Degeneracy and Inference for Social Networks Models
Mark S. Handcock
We consider statistical and stochastic models for
random networks that can be used to represent the structural
characteristics of the networks. In our applications, the
nodes usually represent people, and the edges represent
a specified relationship between the people.
Graph theory and statistical inference considerations for protein-protein
interaction and gene expression data
Denise Scholtens
Coordination of gene expression data, protein-protein interactions, and
other high-throughput information about the properties of the cell is
fundamental to bioinformatics research. We pose several recent
bioinformatics problems in terms of graphs and emphasize some statistical
principles that should be considered when doing inference on multiple
graphs. We also demontrate the use of the graph and Rgraphviz packages in
Bioconductor as visualization and analysis tools for bioinformatics graph
data types.
Graphical Representations of Knowledge and Its Distribution
Cliff Behrens
We are currently exploring the use of graphs to visualize
knowledge and its distribution among subject matter experts (SMEs) as
a means of improving collaborative modeling and information discovery.

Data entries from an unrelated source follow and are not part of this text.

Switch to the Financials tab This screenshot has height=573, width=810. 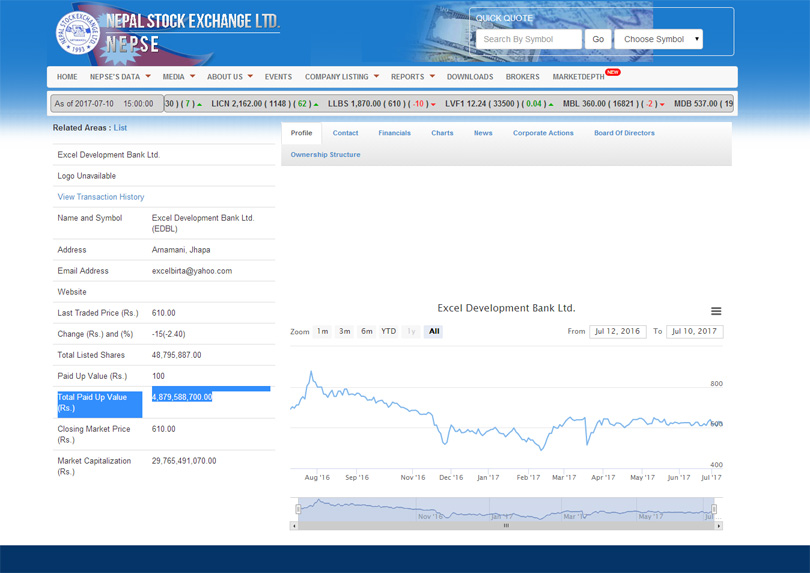coord(394,133)
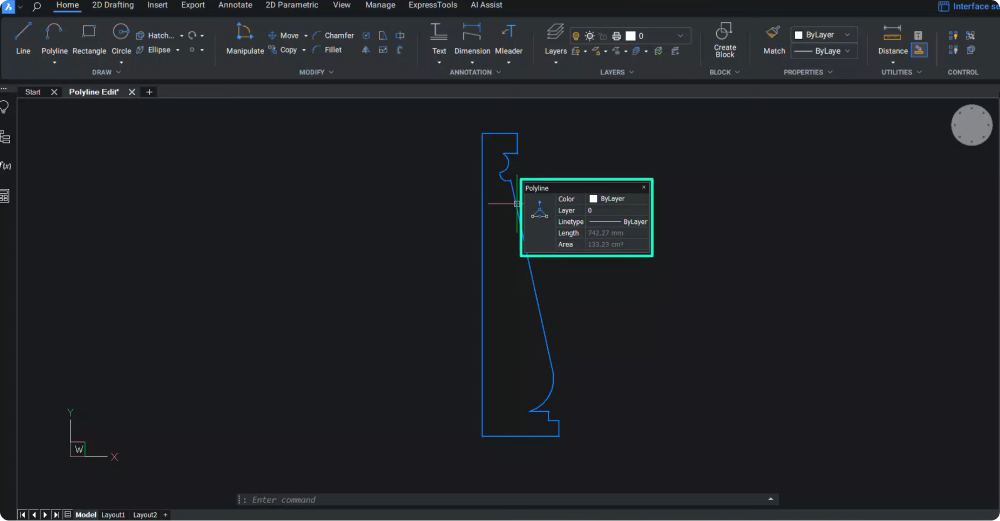Toggle the layer lightbulb on/off icon
The width and height of the screenshot is (1000, 521).
pos(576,36)
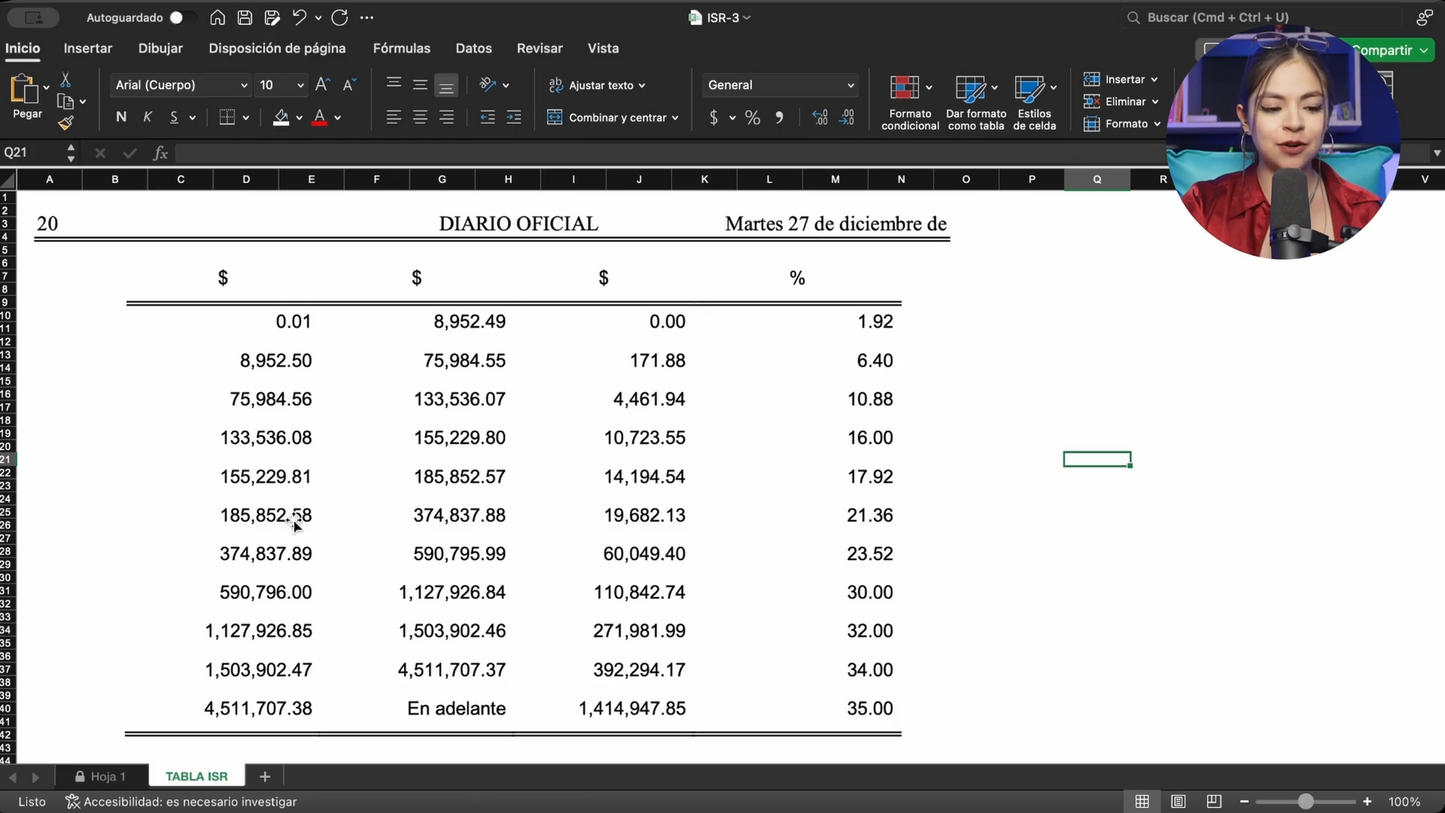The width and height of the screenshot is (1445, 813).
Task: Click the increase decimals icon
Action: 820,117
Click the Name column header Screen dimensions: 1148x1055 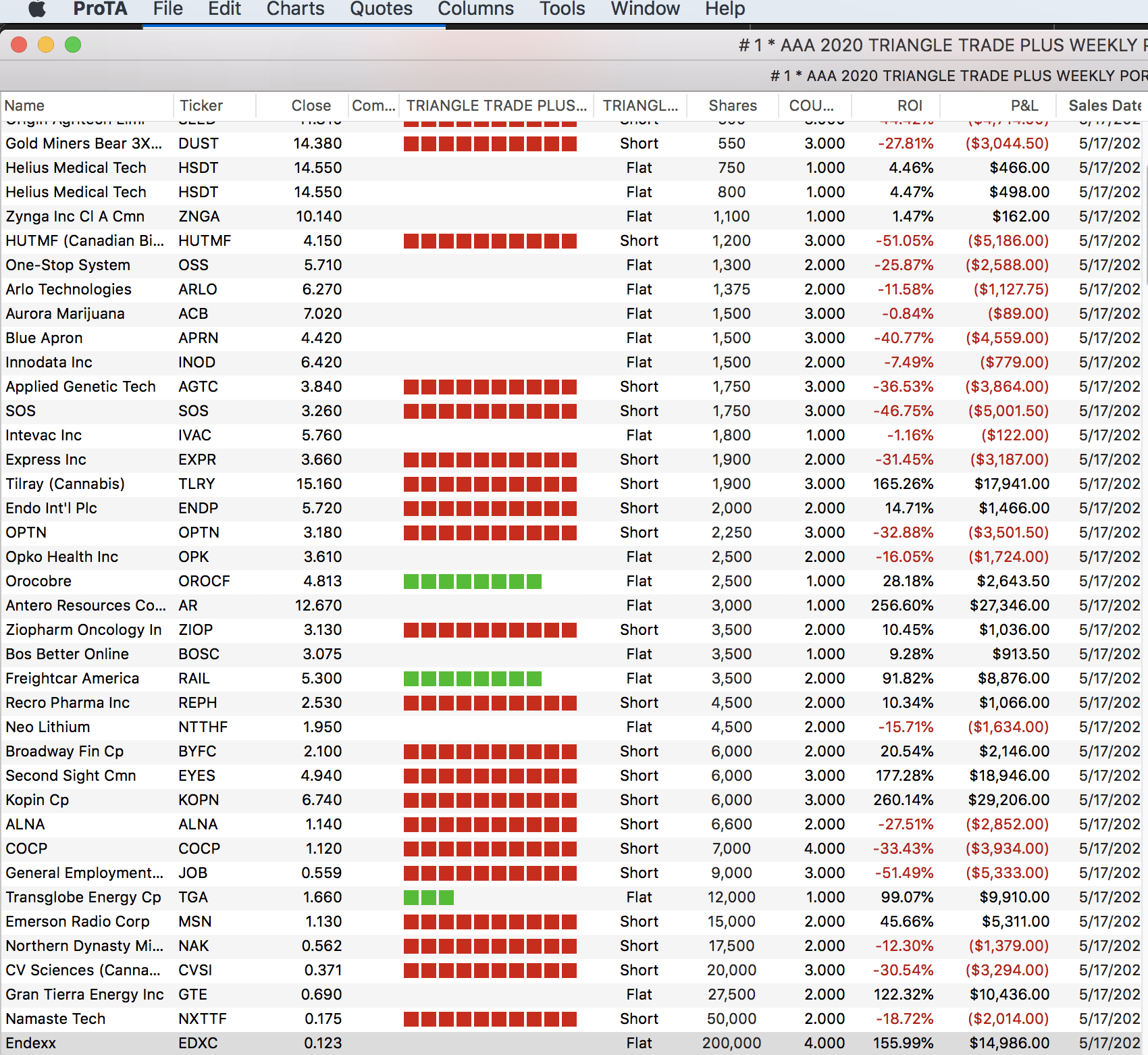pos(24,105)
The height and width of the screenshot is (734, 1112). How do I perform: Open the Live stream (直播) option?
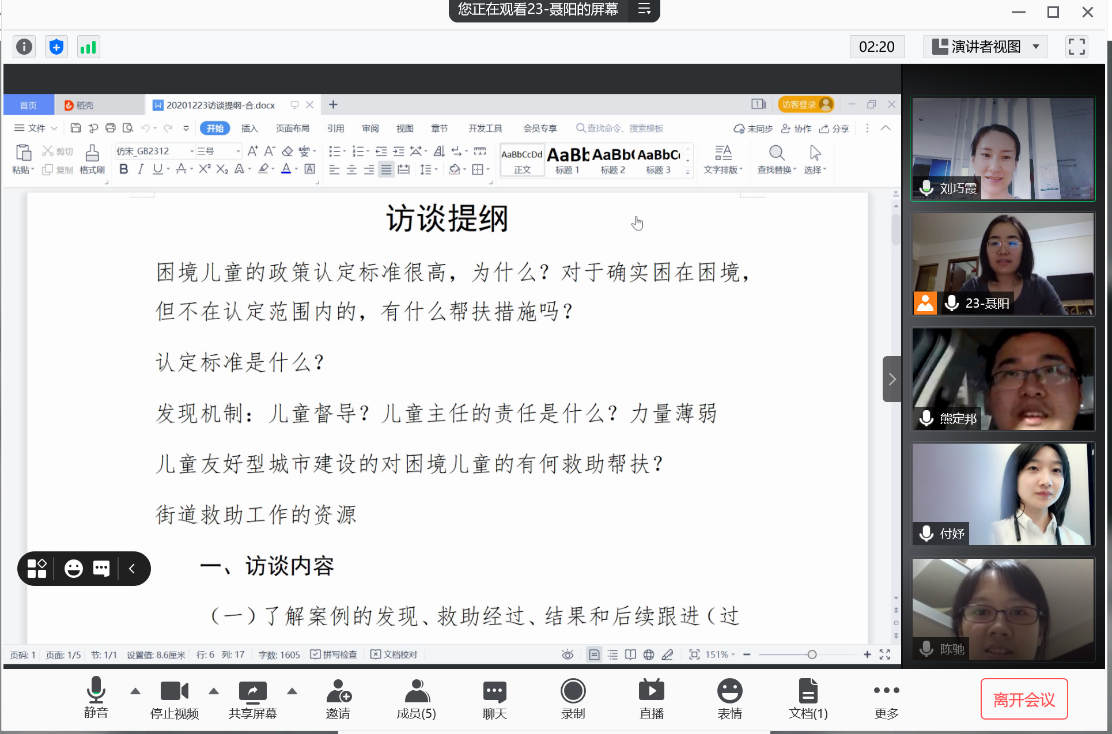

This talk will report on two related applications. The first
describes research for DARPA that builds knowledge "contour" maps from
similarities among SME responses and estimates of their knowledge in a
domain. This map motivates "knowledge-based" collaboration and the
use of new collaboration tools by revealing potential advice-giving
relationships among SMEs. The second application involves creating
visualizations of semantic neighborhoods for a user's query in vector
spaces computed independently with Latent Semantic Indexing (LSI). In
this case, graphics are provided to help a user decide whether a
particular vector space contains appropriate context for a query.
Graphics can also yield new insights about terms that contribute
meaning to core concepts in a knowledge domain. Some background and
example visualizations will be presented for each application.
Trellis-Style Displays with a Graph Layout in R
Friedrich Leisch
Dynamic Network
Visualization: Methods for Meaning with Longitudinal Network
Movies
James Moody, Daniel A.
McFarland, and Skye Bender-DeMoll
Increased
interest in longitudinal social networks and the recognition that
visualization fosters theoretical insight creates a need for dynamic
network visualizations, or network "movies." The successful
development of network movies requires confronting a number of
theoretical questions surrounding the temporal representations of social
networks and technical questions about how best to link network change to
changes in the graphical representation. We divide network movies into
two major classes: static
flip books
where node position
remains constant, but edges cumulate over time and dynamic
movies
where nodes move as
a function of changes in relations. Static graphs are particularly useful
in contexts where relations are sparse. When the network is more
connected, movies are often more appropriate, and the bulk of our
discussion focuses on techniques and challenges associated with
developing meaningful dynamic network movies. We explore the returns to
different movie styles using three empirical examples. A new software
program for creating network movies is discussed in the appendix.
A Brief Guided Tour of the Java Universal Network/Graph Framework
Scott White
Very large networks with arbitrarily rich attribute structure have
become increasingly common in recent years. Examples include
collaboration networks, protein interaction networks, and
telecommunication networks. The Java Universal Network/Graph Framework
(JUNG, sourceforge.net/projects/jung/) provides a general JAVA-based software development framework
designed to support the modeling, analysis, and visualization of data
that can be represented as graphs. In this brief talk, I will give an
overview of JUNG and show how it can be used to support various tasks and
queries (e.g. clustering, ranking, filtering, visualization, etc.) that
are common to large-scale network analysis.